Write out the following listing's lines from the one with "Enable the 精确搜索 checkbox" to the one with "Open citation reference", exactly, with both included and no others.

• [Source material]
"""
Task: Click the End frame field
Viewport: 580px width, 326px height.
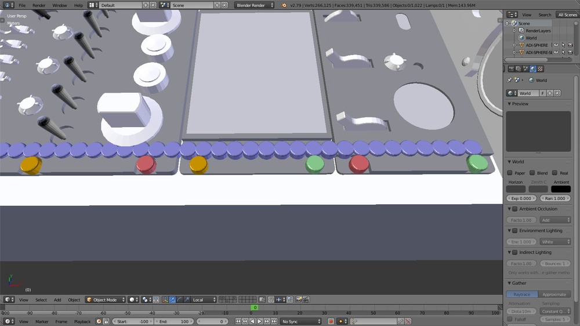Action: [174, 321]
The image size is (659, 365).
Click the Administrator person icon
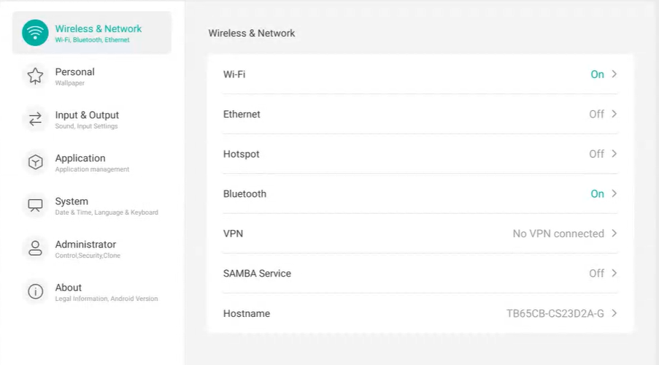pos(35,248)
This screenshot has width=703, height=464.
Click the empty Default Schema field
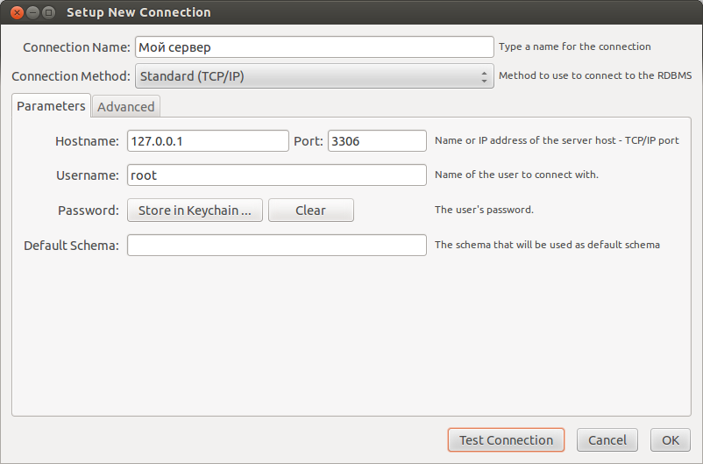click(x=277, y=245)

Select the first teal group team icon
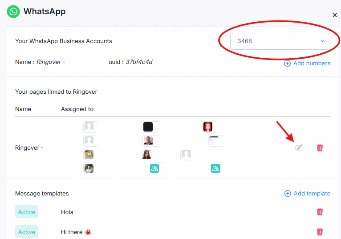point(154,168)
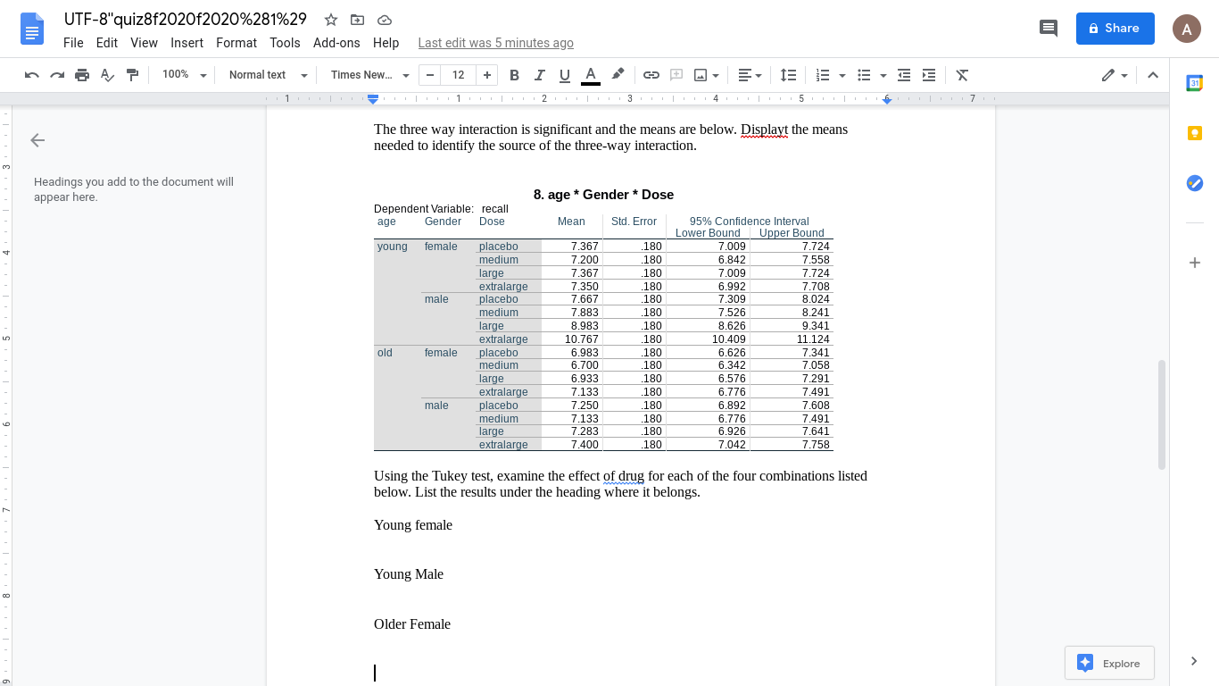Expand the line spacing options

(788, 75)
"""
"""
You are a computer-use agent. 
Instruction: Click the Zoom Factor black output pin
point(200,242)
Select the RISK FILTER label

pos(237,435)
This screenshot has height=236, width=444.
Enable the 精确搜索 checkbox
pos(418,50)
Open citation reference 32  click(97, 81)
"""
"""
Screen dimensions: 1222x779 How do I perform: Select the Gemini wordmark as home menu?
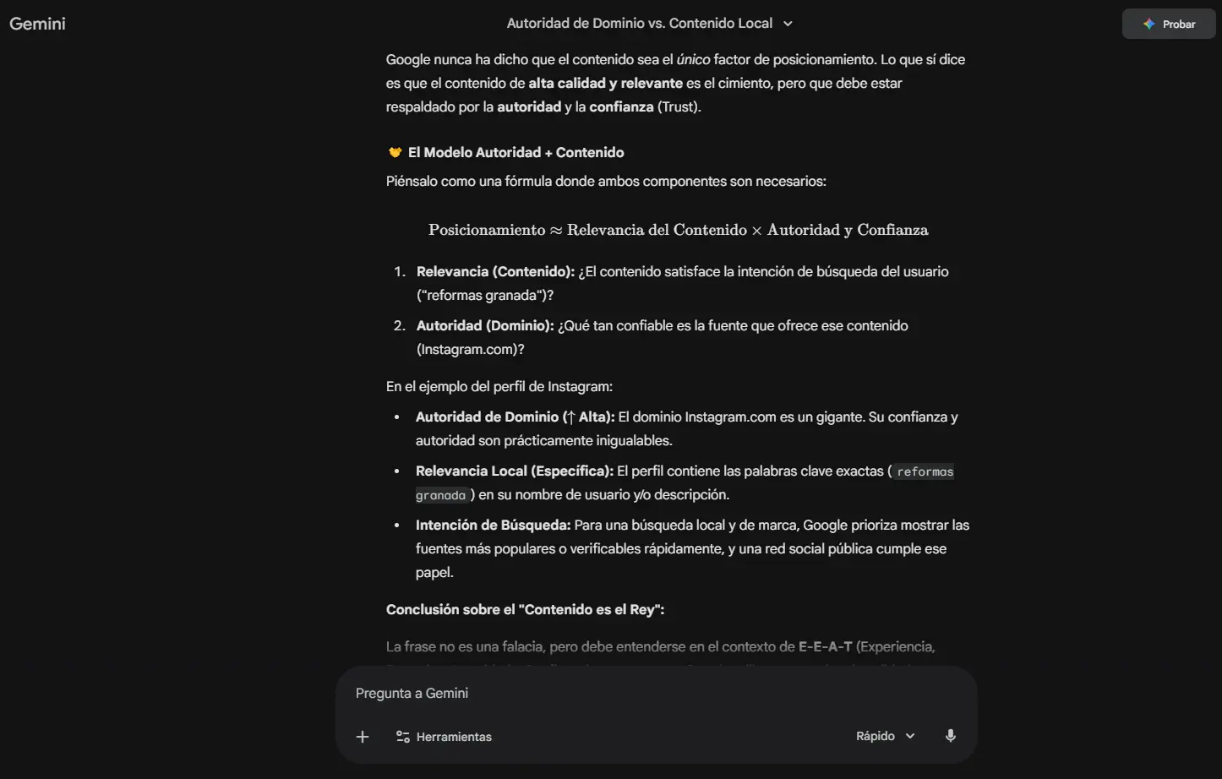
"""
• [Task answer]
Enable the 精确搜索 checkbox
pos(418,50)
Open citation reference 32  click(97, 81)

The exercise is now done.